**ASSIGNMENT**
Begin at the line below that has "Screen dimensions: 1047x675" and stop after the line that has "The image size is (1363, 915).". Please restate only those lines, word for word.

**DATA EXTRACTS**
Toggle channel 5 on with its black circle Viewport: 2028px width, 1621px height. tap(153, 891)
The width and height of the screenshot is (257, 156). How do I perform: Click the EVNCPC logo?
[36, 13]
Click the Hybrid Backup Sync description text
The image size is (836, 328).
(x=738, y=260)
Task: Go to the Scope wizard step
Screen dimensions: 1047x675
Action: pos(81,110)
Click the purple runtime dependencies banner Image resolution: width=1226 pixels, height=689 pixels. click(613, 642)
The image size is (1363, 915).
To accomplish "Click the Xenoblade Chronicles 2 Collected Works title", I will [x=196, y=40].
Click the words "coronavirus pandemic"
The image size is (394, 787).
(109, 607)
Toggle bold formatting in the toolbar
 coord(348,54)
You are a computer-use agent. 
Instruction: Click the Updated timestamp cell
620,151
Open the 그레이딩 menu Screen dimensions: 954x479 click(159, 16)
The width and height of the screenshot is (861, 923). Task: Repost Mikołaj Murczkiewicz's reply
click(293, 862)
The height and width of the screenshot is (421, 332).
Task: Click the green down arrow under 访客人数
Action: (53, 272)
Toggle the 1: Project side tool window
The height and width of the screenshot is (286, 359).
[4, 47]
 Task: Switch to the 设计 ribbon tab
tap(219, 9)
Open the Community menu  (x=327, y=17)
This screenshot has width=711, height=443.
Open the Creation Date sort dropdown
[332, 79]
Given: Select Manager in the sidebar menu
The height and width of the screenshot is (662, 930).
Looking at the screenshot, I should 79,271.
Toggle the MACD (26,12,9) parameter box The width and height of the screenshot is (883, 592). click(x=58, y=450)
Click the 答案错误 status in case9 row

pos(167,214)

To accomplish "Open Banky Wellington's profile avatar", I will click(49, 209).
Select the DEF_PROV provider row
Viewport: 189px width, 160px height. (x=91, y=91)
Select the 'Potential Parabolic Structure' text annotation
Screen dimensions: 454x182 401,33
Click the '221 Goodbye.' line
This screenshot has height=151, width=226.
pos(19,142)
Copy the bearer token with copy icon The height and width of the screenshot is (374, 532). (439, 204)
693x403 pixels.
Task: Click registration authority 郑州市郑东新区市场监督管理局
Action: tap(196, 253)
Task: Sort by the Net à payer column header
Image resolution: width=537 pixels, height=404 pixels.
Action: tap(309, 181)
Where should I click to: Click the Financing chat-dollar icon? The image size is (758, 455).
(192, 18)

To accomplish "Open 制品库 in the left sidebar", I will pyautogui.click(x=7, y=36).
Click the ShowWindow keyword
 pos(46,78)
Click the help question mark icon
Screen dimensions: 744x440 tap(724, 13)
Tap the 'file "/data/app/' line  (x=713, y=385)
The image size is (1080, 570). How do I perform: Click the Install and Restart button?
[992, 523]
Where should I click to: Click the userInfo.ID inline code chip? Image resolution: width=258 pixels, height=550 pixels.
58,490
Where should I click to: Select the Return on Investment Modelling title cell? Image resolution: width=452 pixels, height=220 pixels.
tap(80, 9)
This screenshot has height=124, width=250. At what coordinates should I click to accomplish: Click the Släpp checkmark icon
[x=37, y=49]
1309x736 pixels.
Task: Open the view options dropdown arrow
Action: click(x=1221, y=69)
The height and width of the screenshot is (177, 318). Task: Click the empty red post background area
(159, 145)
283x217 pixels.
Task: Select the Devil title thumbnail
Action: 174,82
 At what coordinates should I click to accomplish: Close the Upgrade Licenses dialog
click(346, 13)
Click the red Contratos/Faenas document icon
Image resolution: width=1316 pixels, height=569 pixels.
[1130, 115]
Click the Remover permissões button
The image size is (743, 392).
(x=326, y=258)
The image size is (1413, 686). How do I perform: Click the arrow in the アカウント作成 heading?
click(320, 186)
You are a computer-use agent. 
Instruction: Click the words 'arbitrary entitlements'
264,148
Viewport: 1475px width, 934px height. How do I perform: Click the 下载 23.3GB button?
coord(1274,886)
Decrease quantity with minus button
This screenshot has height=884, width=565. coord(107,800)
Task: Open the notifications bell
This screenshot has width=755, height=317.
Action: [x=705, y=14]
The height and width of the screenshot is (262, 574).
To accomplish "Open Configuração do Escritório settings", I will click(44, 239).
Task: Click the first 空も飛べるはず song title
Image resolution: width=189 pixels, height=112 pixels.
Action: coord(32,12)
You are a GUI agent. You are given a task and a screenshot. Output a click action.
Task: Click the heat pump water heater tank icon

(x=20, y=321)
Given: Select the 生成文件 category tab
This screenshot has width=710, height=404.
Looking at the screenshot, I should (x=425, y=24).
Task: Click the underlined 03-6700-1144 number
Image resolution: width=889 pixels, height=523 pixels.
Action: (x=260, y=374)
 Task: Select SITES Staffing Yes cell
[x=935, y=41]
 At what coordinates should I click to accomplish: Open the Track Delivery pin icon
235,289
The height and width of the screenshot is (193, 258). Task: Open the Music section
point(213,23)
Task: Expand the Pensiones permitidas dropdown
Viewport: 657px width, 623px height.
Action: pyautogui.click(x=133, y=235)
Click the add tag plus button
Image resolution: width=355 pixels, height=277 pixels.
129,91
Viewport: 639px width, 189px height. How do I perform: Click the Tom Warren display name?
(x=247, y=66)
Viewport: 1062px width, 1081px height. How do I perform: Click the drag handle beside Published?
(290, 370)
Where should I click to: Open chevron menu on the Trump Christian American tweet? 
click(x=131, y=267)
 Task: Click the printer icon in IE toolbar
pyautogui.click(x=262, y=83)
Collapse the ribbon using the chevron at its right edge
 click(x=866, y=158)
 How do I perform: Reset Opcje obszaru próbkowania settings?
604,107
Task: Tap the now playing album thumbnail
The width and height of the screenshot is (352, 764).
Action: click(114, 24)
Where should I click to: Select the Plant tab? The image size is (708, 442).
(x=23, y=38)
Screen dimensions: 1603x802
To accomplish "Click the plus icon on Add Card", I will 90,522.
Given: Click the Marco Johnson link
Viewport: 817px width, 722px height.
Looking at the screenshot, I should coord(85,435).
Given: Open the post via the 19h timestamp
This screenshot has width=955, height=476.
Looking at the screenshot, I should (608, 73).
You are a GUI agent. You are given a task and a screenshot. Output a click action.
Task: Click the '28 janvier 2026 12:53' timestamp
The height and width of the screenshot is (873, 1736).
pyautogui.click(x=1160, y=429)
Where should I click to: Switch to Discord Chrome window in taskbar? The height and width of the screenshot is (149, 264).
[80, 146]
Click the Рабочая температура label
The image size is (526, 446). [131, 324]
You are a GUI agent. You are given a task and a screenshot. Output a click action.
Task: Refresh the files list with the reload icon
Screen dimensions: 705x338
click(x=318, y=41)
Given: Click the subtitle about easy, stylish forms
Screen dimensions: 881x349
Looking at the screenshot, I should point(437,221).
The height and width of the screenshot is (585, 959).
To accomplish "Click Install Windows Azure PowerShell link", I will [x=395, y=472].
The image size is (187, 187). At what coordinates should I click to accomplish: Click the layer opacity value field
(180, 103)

**ANSWER**
Screen dimensions: 1047x675
Action: pos(81,110)
Click the purple runtime dependencies banner Image resolution: width=1226 pixels, height=689 pixels. click(613, 642)
The image size is (1363, 915).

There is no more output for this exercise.